I don't know all the poisons off the top of my head in the correct order, but from what I can recollect (there might be some spelling errors):
Components:
1) Amytal, Rotenone
2) Malonate
3) Antimycin
4) Carbon Monoxide (competitive inhibitor of oxygen [World Q], has 200x more affinity), Chloramphenicol (disrupts 50s ribosomal subunit in bacteria [World Q], "blasts bone marrow" [World Q])
5) Oligomycin

"ApoB-48 lacks the C terminal LDL receptor"

More LDL receptors allow all bad cholesterol to be "soaked up" and delivered to the liver for processing and not be present in the blood. So if you have a problem with LDL receptors, your cholesterol level will go up. ApoB48 is transport system, for one of the 5 types of hyperlipidemia problems. If you are missing it, you have a problem with normal physiology, I think it's a Type II hyperlipidemia deficiency problem.

 

[HarveyR]

More LDL receptors allow all bad cholesterol to be "soaked up" and delivered to the liver for processing and not be present in the blood. So if you have a problem with LDL receptors, your cholesterol level will go up. ApoB48 is transport system, for one of the 5 types of hyperlipidemia problems. If you are missing it, you have a problem with normal physiology, I think it's a Type II hyperlipidemia deficiency problem.

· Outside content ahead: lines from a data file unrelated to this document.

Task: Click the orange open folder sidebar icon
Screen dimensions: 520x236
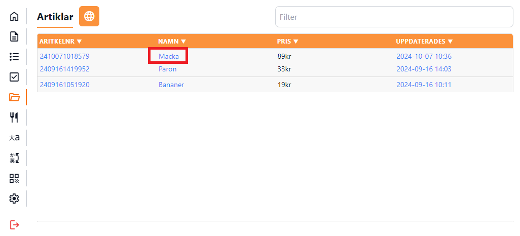Action: 14,97
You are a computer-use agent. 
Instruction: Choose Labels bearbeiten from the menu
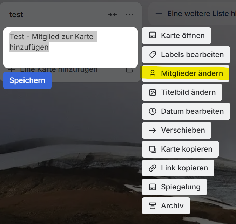(192, 55)
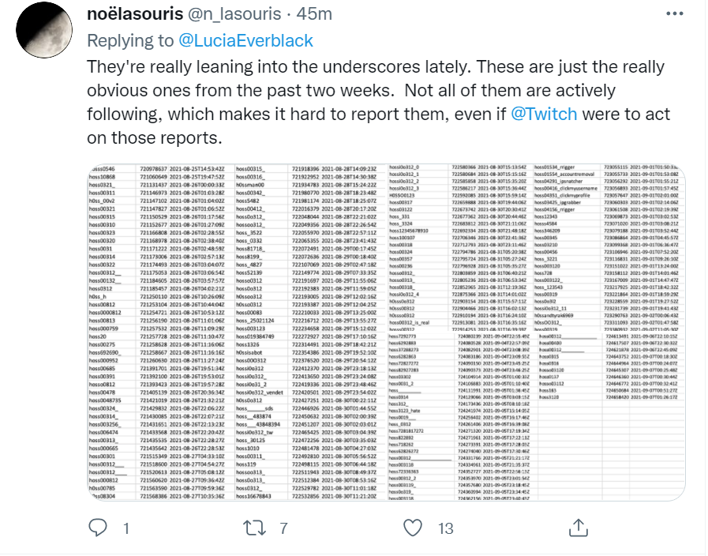Follow the @Twitch mention link
Image resolution: width=708 pixels, height=556 pixels.
pos(544,115)
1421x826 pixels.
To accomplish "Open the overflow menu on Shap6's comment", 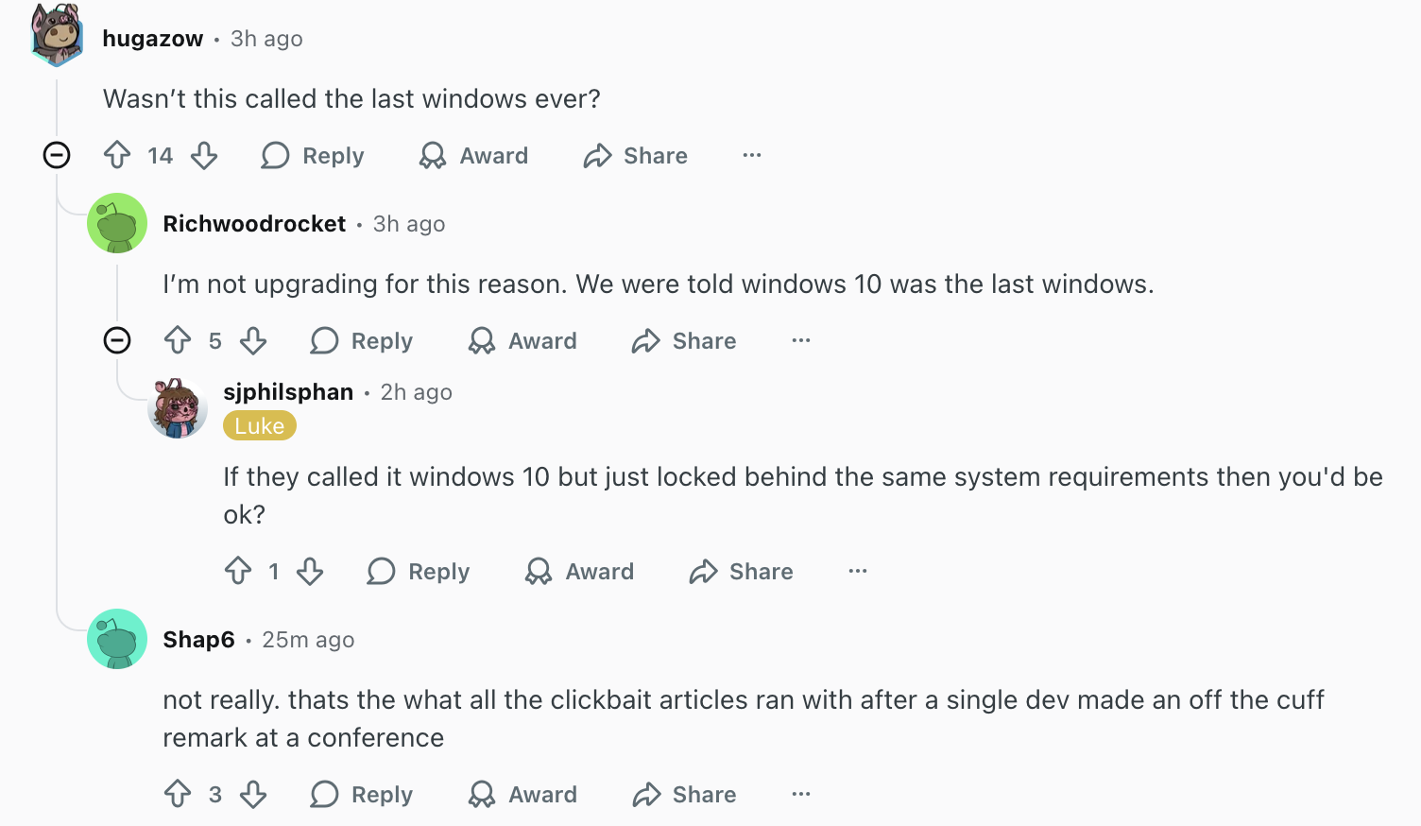I will point(800,794).
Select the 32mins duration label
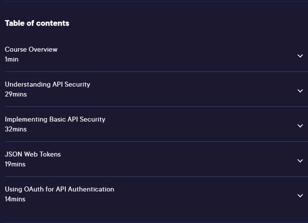The height and width of the screenshot is (223, 308). pyautogui.click(x=16, y=129)
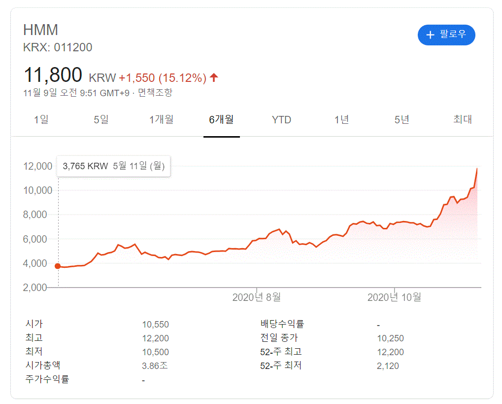Open the 1개월 range tab
The width and height of the screenshot is (502, 404).
click(161, 119)
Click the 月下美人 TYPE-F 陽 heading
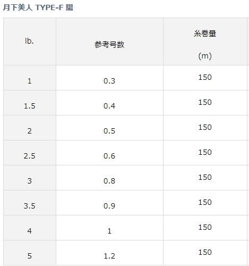 [38, 7]
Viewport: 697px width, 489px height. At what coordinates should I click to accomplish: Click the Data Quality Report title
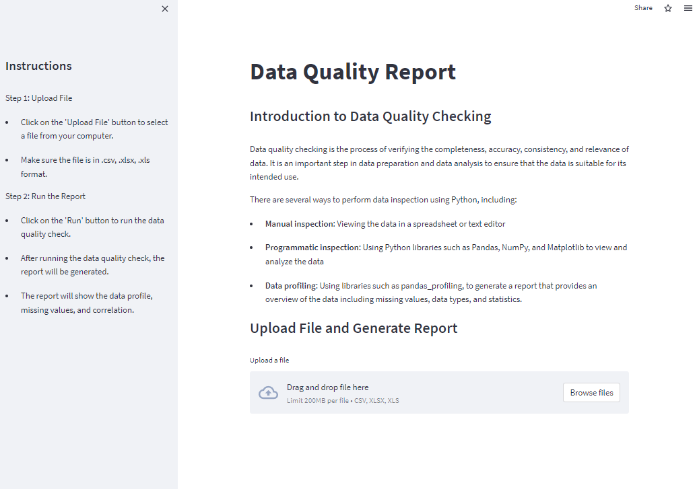pyautogui.click(x=353, y=71)
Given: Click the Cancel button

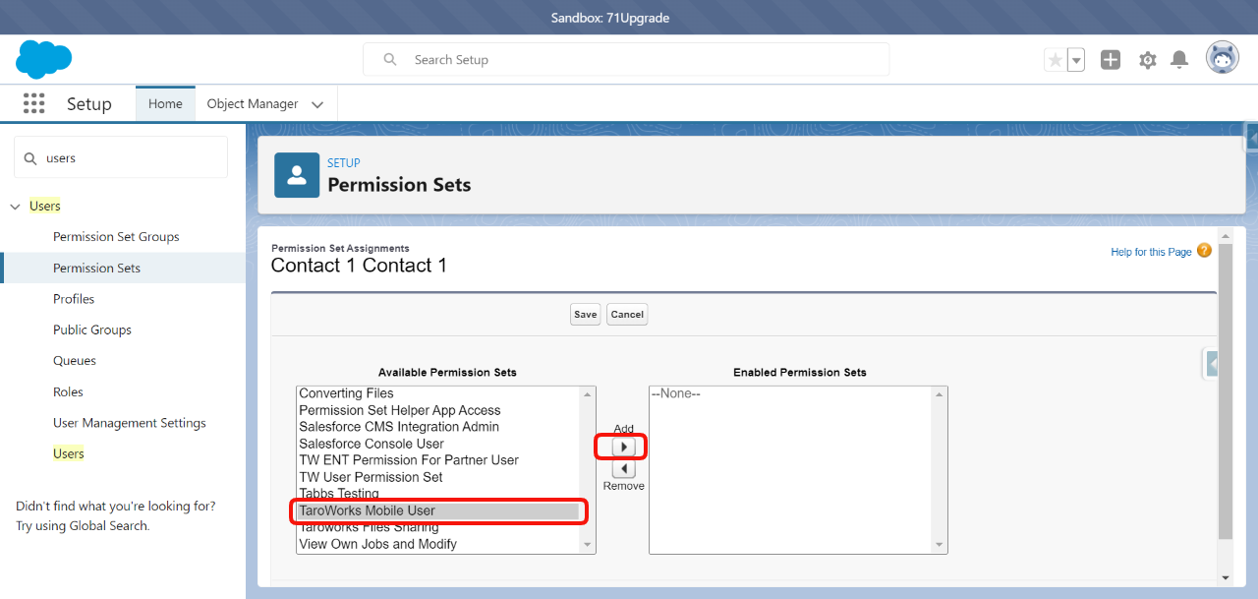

Hey thanks a lot! I must have specified the question better. I wanted to write how do you compare the structure of ApoB-100 both ApoB-48. This sentence was written in relation to the comparison between ApoB-48 and ApoB-100.

And thank you so much for the clarification about ECT chain as well. Lots of LOVE.

 

[worldbeater]

Hey thanks a lot! I must have specified the question better. I wanted to write how do you compare the structure of ApoB-100 both ApoB-48. This sentence was written in relation to the comparison between ApoB-48 and ApoB-100.

The exact structure? I have no idea, I just know different components act on different areas for transport of VLDL from the liver, to IDL (breakdown product of VLDL), etc. I haven't seen any practice questions getting that specific. I'll have to look at the full diagram again to figure out on what areas they act on.

And thank you so much for the clarification about ECT chain as well. Lots of LOVE.

No problem, gives me a chance to rehearse the information.